Clearit.ca's Blog on Customs Brokerage and News Updates
Figures related to Canada’s 2015 trade numbers were published in early February by Statistics Canada: imports are up while exports are going through a gloomier period. As non-energy exports are showing a promising growth, the numbers don’t cancel out the reduced energy exports in addition to the loss of 0.6 per cent in total merchandise exports. But on the other side, imports have gone up 4.5 per cent, creating what experts are now calling the “biggest trade deficit in Canadian history”.
In January 2015 the Canada-Korea Free Trade Agreement came into force. It was presented by the government of the time as a landmark agreement with the potential of boosting Canada’s economy by $1.7 billion in addition to increasing Canadian exports to South Korea by 32 per cent. That was then, this is now: Canadian merchandise exports to its new trade partner fell 3.9 per cent in 2015. In comparison, that’s seven times worse than the contraction in our exports to the rest of the world. The new trade agreement quickly lost its brand new car smell and it turns out it might just be a lemon.
Sell a little, buy a lot
Canada may not have exported quite as much as it would have liked, but imports did very well. Against the odds and while the country was wrestling with a recession for much of 2015, imports from South Korea actually increased by 8 per cent, that’s twice as fast as importations from the rest of the world.
The trade deficit, accentuated by the declining exports and thriving imports of the Canada-Korea agreement, hit a record $4-billion according to customs data. As a trade partner, South Korea accounts for 30 per cent of Canada’s global trade deficit and so, that means that Canadians are importing $2 worth of merchandise for every dollar sold there. That doesn’t balance out too well.
Scratch my back and I’ll scratch yours (or not)
Like any other free trade agreement before it, the deal struck with Korea was suppose to be a mutually beneficial partnership, so what happened? Well it doesn’t help that a few weeks into the deal, the South Korean government imposed a ban on Canadian beef following a BSE scare. Because beef and pork exports were expected to be big winners into the agreement, being left on the sidelines resulted in deceiving results for Canada. To add insult to injury, the newly minted partnership was useless in providing any recourse or paths to a quick resolution in light of the anti-beef policy which remained in place most of the year.

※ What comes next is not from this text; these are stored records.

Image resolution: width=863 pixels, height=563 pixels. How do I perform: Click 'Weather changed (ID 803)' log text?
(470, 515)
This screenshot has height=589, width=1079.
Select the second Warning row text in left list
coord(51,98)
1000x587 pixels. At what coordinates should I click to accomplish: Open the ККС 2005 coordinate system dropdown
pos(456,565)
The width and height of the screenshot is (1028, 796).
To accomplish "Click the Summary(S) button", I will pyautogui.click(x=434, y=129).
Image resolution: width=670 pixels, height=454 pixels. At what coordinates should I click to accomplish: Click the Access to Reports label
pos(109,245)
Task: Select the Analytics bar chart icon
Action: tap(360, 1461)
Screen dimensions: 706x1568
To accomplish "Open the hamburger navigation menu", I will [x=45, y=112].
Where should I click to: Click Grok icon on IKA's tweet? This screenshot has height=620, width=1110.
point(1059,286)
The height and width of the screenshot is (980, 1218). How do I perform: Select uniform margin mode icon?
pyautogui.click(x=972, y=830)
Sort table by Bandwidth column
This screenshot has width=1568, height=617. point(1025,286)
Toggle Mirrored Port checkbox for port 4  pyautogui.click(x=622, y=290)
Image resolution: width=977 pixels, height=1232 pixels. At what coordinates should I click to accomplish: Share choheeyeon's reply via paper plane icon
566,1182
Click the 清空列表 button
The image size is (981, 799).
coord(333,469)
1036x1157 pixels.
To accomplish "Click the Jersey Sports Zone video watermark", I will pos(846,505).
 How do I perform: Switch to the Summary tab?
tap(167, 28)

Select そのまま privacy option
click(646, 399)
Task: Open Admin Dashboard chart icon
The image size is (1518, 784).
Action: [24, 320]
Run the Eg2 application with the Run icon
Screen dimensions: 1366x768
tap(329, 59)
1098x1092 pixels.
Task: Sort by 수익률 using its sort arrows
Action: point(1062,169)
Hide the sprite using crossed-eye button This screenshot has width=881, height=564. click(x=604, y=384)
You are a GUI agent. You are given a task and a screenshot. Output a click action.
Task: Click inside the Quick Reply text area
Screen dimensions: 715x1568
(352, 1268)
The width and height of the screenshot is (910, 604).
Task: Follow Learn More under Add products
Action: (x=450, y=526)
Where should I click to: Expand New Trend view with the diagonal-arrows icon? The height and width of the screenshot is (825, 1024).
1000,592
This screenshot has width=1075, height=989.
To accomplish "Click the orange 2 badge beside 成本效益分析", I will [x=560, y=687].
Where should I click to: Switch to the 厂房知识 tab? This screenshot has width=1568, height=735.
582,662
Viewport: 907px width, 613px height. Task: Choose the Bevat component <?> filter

But it’s not all about the beef – which only actually accounts for less than 5 percent of Canadian exports to South Korea – the fact that Canada’s export market is also very focused on the sale of unprocessed minerals and resources, which depend greatly on falling market prices, doesn’t help Canada’s case. The tariffs imposed by Seoul on the minerals and resources are fairly high to start off in comparison to the larger and more beneficial tariffs barriers when it comes to the goods Canadians are importing such as electronics and cars. All in all, South Korea is at the sweet end of the deal.
When it comes to a balanced partnership, South Korea’s state-directed strategies to boost investments, productivity and exports in key sectors like technology may help to clarify the raison d’être of a negative impact for Canada. Efforts are made by Seoul to maximize exports while making imports more difficult in order to support its strategies.
New deal, same results
With the unsatisfying results of the Canada-Korea Free Trade Agreement, Canadians should ponder about the much talked about and recently signed Trans-Pacific Partnership (TPP). Among the various partner nations of the TPP, several partners (including Japan, Malaysia and Vietnam) use export oriented strategies similar to those of the South Korean government. In addition, a large part of the purchases of those countries from Canada consist of unprocessed resources – just like South Korea. It’s easy to suppose that any free-trade agreement with those countries wouldn’t necessarily bring anything more than the current agreement with the Koreans.
Canada should certainly try to improve its Asia-Pacific trade performance and to do so it needs not to look very far: the measures taken by Asian countries might be the route to take. Investing in industrial planning, subsidized exports and putting in efforts to boost national content in supply chains are a few steps that could give Canada the edge it needs within the TPP instead of being chewed up by the “free markets”.